== Anforderungen ==
Gib den Quellenauszug über den Wahlkampf der AKP vollständig und Wort für Wort wieder.

== Quellenauszug ==
-------

Die letzte Tomate gehört dem türkischen Volk

Mit Gott und günstigem Gemüse wirbt die AKP vor den Kommunalwahlen um Stimmen. Zugleich versucht sie mit allen Mitteln Nachrichten zu unterdrücken, die an der Parteibasis für Unruhe sorgen könnten. Von Bülent Mumay

Von Bülent Mumay

Je näher die Kommunalwahlen am 31. März rücken, umso absurder wird die politische Zankerei in der Türkei. Die seit nunmehr 17 Jahren allein herrschende AKP-Regierung steht zu keinem einzigen ihrer Misserfolge. Die Teuerung der Lebenshaltungskosten lastet sie den Händlern an, die Erhöhung der Zinsen den Banken, den Dollaranstieg den Vereinigten Staaten, das Auflodern des Terrors der Opposition. Sie windet sich aus der Verantwortung, um wegen der Wirtschaftskrise keine Stimmen einzubüßen.

-------

== Vorliegende Datensätze ==
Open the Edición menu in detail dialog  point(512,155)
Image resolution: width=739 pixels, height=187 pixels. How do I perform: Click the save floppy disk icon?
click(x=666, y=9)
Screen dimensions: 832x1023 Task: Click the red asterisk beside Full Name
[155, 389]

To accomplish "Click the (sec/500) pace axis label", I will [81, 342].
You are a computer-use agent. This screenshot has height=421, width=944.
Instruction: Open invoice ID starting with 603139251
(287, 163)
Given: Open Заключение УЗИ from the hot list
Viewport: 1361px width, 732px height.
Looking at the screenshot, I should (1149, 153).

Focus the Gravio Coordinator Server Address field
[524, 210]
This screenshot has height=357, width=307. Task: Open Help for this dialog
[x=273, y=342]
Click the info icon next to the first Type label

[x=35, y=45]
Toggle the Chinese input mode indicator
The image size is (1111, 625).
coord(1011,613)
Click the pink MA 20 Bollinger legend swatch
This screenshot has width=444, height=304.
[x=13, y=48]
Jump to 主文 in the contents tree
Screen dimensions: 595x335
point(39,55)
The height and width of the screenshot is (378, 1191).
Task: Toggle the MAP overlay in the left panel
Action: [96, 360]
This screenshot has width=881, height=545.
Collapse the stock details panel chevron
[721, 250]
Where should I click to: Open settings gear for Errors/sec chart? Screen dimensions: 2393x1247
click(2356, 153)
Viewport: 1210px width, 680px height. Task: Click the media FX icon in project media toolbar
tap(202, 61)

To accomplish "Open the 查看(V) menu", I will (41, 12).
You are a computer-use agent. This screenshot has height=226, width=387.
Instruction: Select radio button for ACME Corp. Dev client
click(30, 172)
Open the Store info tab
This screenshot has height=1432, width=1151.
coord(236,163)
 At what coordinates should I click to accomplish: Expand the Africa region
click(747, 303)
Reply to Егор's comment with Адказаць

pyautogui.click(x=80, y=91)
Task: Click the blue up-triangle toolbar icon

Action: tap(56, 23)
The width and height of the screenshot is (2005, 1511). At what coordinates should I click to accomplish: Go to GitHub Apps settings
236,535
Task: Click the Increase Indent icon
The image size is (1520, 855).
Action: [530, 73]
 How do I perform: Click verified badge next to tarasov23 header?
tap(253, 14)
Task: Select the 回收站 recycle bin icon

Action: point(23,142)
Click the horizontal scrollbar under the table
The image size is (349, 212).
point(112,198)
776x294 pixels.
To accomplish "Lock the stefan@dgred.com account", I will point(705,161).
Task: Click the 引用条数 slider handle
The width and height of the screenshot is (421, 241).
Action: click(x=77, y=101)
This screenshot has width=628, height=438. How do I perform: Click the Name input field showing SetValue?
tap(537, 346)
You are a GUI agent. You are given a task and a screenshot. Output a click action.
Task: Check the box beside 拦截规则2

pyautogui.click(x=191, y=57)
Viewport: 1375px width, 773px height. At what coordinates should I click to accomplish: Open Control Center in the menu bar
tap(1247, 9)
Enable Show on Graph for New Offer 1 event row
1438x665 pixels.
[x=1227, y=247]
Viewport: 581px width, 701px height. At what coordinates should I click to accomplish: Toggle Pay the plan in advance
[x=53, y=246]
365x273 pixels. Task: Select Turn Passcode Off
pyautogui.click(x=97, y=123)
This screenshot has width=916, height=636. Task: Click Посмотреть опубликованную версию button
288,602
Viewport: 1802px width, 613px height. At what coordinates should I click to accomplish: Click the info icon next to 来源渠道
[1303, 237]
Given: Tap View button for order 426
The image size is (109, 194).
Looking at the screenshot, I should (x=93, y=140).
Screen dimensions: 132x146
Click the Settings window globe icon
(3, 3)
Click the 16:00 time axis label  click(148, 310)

-------

== Fertige Antwort ==
Die letzte Tomate gehört dem türkischen Volk

Mit Gott und günstigem Gemüse wirbt die AKP vor den Kommunalwahlen um Stimmen. Zugleich versucht sie mit allen Mitteln Nachrichten zu unterdrücken, die an der Parteibasis für Unruhe sorgen könnten. Von Bülent Mumay

Von Bülent Mumay

Je näher die Kommunalwahlen am 31. März rücken, umso absurder wird die politische Zankerei in der Türkei. Die seit nunmehr 17 Jahren allein herrschende AKP-Regierung steht zu keinem einzigen ihrer Misserfolge. Die Teuerung der Lebenshaltungskosten lastet sie den Händlern an, die Erhöhung der Zinsen den Banken, den Dollaranstieg den Vereinigten Staaten, das Auflodern des Terrors der Opposition. Sie windet sich aus der Verantwortung, um wegen der Wirtschaftskrise keine Stimmen einzubüßen.